---- Supplied data

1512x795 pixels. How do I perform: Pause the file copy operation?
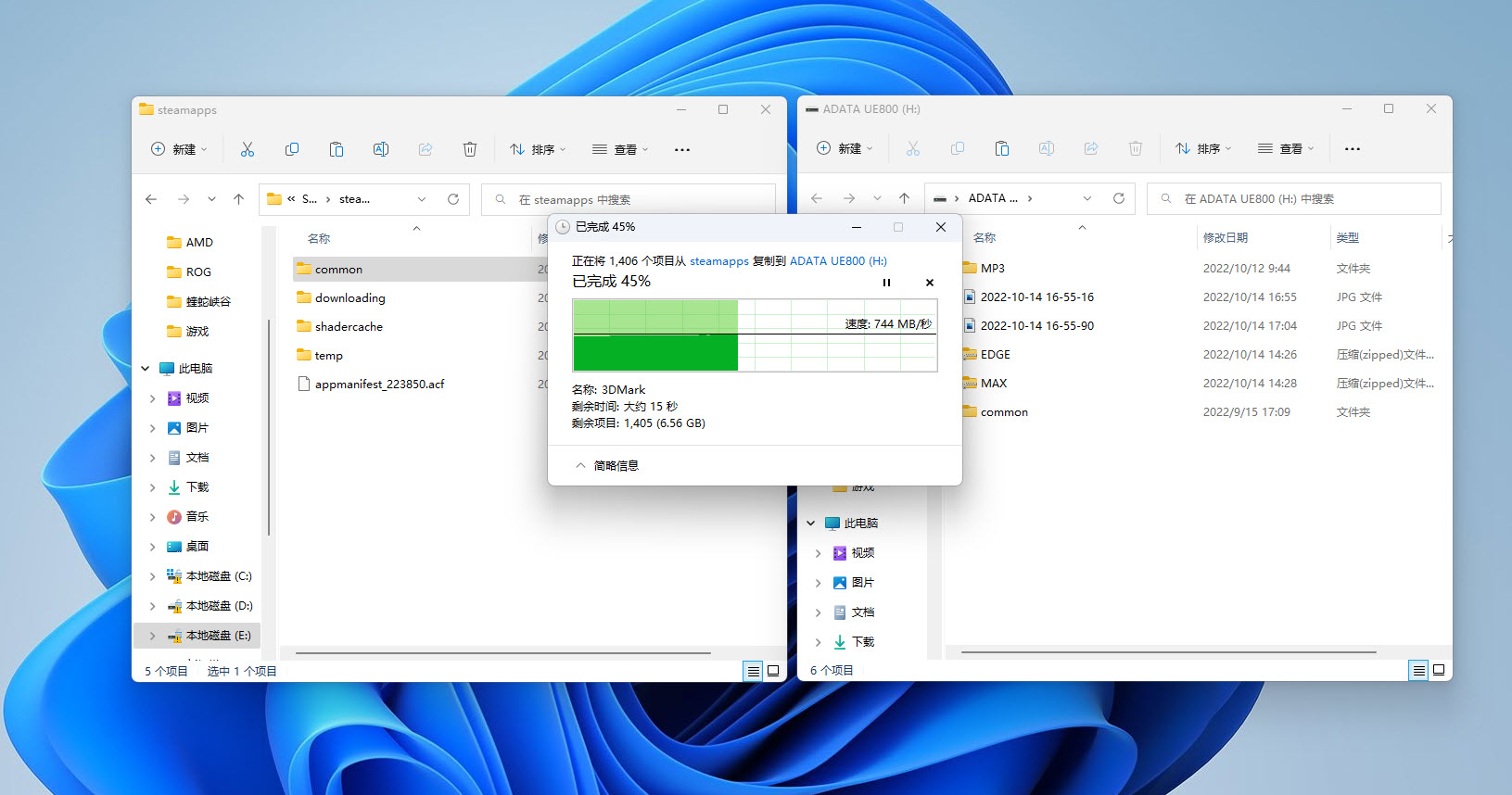pyautogui.click(x=886, y=283)
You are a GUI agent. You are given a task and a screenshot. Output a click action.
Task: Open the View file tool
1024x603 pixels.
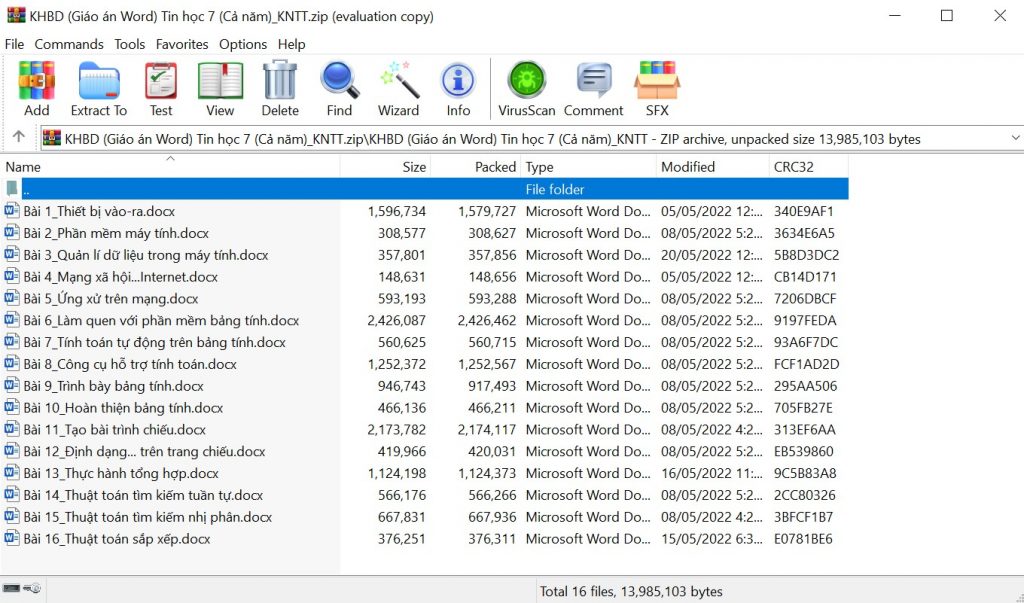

--------

- Your assignment
Could you write out every record exactly, leaving the pictures out?

- Finished task
1512x795 pixels. How do I perform: Pause the file copy operation?
pyautogui.click(x=886, y=283)
You are a GUI agent. You are given a task and a screenshot. Output a click action.
Task: Open the View file tool
1024x603 pixels.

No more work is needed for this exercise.